> PROMPT
Change "hamburger menu" to "drop-down menu" in the rows starting with the line with "Click the Learn more link for Modify events" and going on through the line with "[x=23, y=21]". Give only those lines back, with nothing else altered.

#### SUPPLIED MATERIAL ####

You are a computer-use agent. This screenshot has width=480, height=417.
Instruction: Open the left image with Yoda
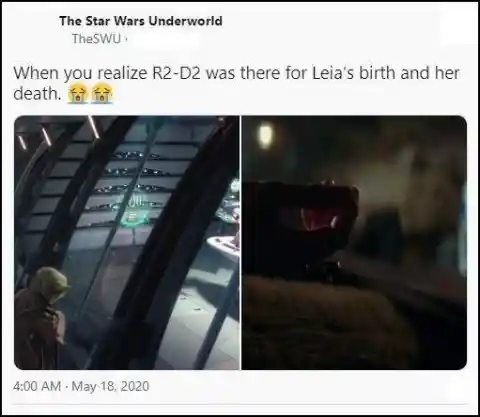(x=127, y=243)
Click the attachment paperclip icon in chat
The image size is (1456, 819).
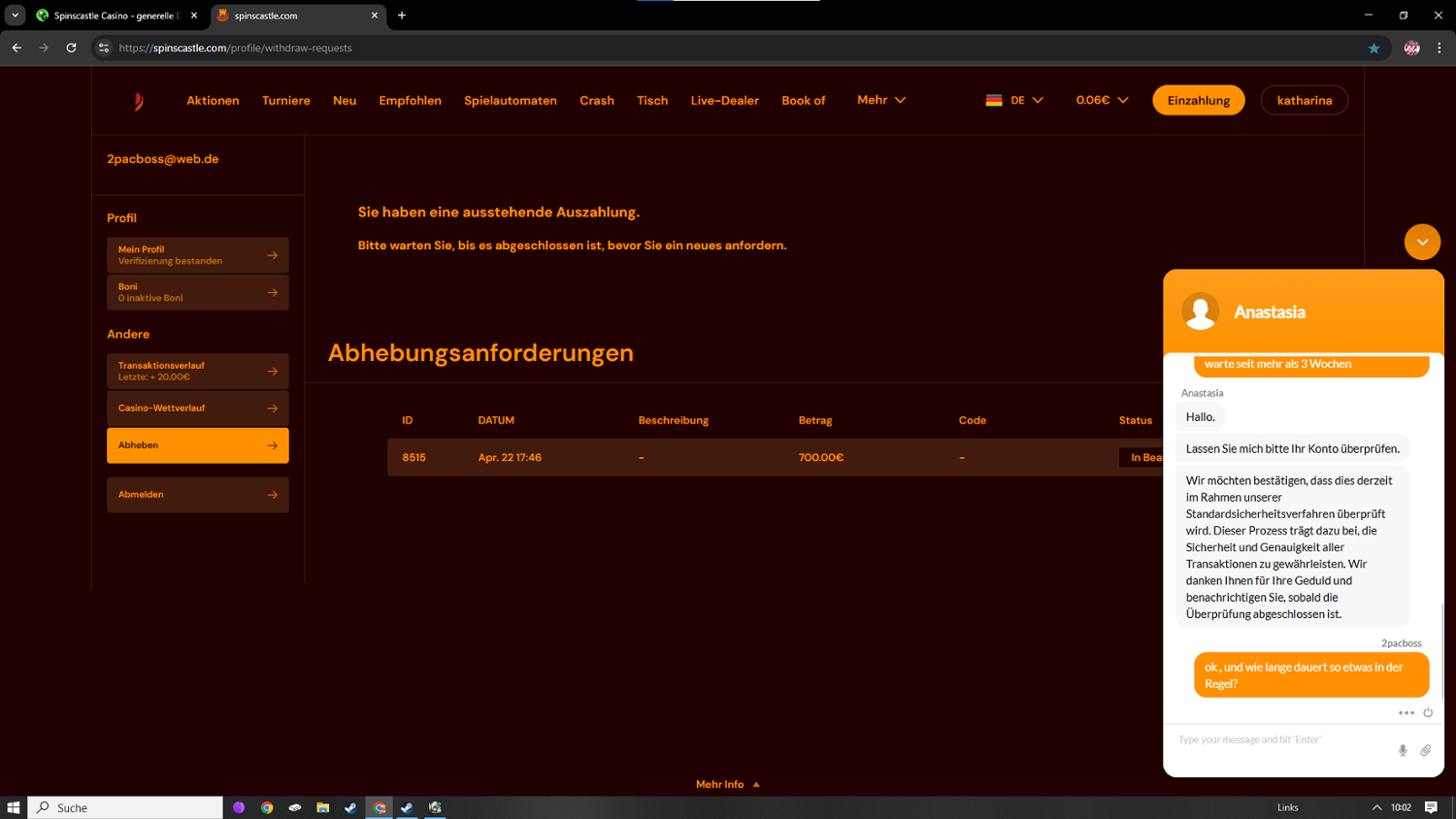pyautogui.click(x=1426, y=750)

####
#### SUPPLIED MATERIAL ####

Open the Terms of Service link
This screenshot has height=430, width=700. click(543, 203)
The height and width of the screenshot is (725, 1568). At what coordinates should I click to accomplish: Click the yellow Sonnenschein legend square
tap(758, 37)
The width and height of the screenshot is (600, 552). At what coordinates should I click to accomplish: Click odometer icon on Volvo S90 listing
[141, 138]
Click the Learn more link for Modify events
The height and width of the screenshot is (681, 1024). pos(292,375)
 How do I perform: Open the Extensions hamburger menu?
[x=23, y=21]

####

> IN RESPONSE
Click the Learn more link for Modify events
The height and width of the screenshot is (681, 1024). pos(292,375)
 How do I perform: Open the Extensions drop-down menu?
[x=23, y=21]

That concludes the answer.